I am holding a JTC1/SC2/WG2 document of September 1989, "Characters for the
Arabic Script in DP 10646". It contains the requirements for the various
shapes of the Arabic characters and the required ligatures. They are indeed
hand drawn. Its source is ECMA/TC1 Arabic TG and ASMO/TC8 Technical
The current argument on the Arabic ligatures appears very strange to me,
and culturally biased. The Unicode standard defines them as presentation
forms, and specifies their equivalence to their preferred encoding with
basic letters. Thus, they are clearly specified to be equivalent to a
sequence of basic characters, and anyone who can render Arabic correctly
should be able to render them without difficulty.
On the other hand, Unicode and 10646 contain hundreds of pre-composed
Latin, Cyrillic and Greek letters, equally superfluous, equally
decomposable, and this is acceptable because this is what our Western
colleagues are used to.
---------- Forwarded Message ----------
> | The ligatures, especially the Arabic ligatures, were encoded
> | "for compatibility". That is a polite way of saying they were
> | needed to meet some requirement to get the standard approved,
> | or were needed for backwards compatibility to some existing
> | encoding implementation which had a different model of text
> | representation. In the case of the Arabic ligatures, the
> | motivation was entirely for standards approval, because there
> | was no existing implementation.
> What was the specific requirement? I think the Arabic section
> is a mess and I can only imagine that it is the union of several
> fonts. Is that so? what were the fonts?
The requirements were *standards* requirements. They can be traced
back to a series of JTC1/SC2/WG2 resolutions in 1992/1993 and related
national standards bodies, comments on balloting of the standard,
etc. No doubt this is all recoverable from the WG2 minutes and
document archive. However, it was clearly *not* the result of some
existing font. The fonts which were used to print 10646 had to be
specially created for the Arabic ligatures sections, because no one
could locate an existing font which would cover them in sufficient
quality for the printing. The original documents requiring the
ligatures showed them in hand-drawn form. Unicode got the Arabic
ligatures (reluctantly, I might add) from 10646.
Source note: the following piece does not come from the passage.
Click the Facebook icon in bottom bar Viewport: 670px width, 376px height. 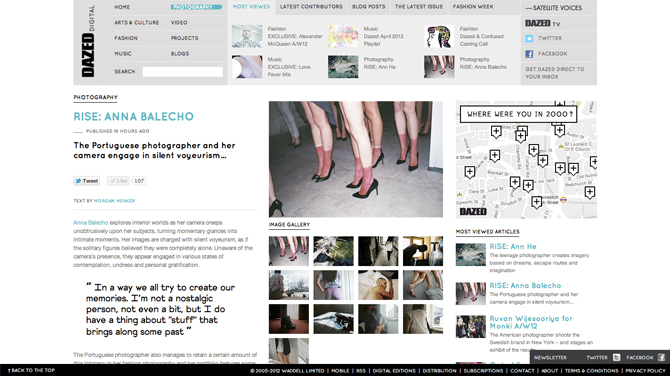point(661,357)
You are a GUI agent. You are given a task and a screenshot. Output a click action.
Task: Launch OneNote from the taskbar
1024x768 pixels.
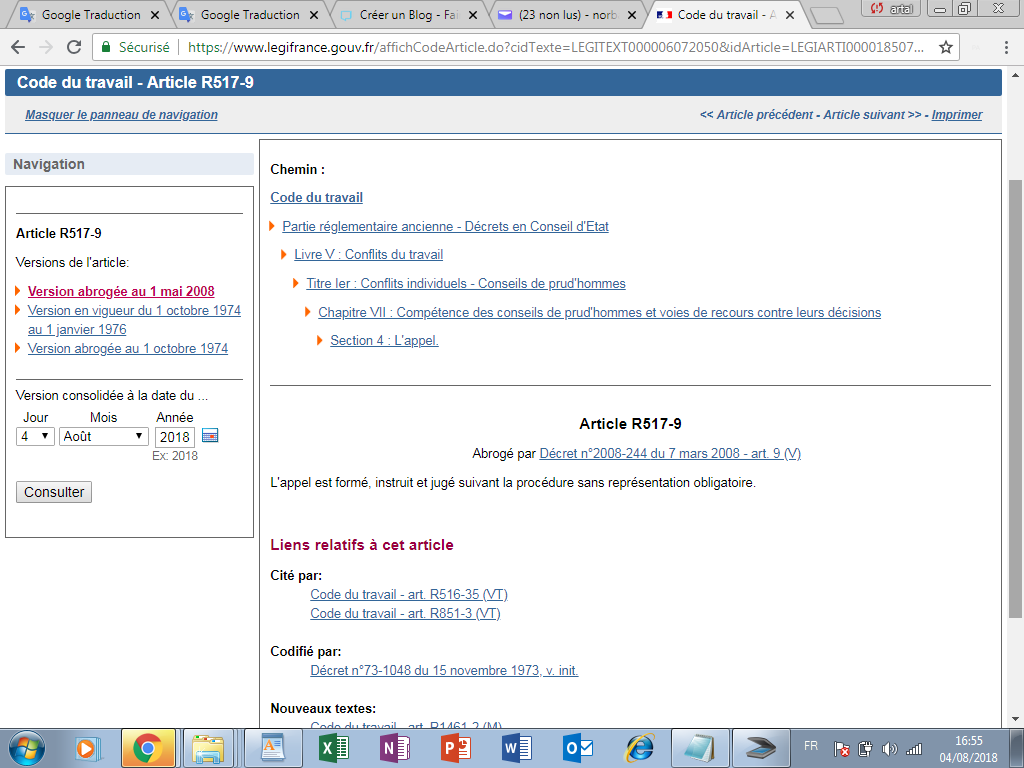pyautogui.click(x=394, y=747)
> | As the Unicode Standard clearly states, the preferred encoding
> | of Arabic does not use the encoded Arabic ligatures from
> | U+FB50..U+FDFF--and in fact their inclusion in the standard has
> | only made full support of Arabic more complicated, rather than
> | easier.
> And beyond that there are full words and a symbol for "place
> of prayer" that I've never seen anywhere (rather like the
> "hot springs" symbol; perhaps drawn from some guidebook?).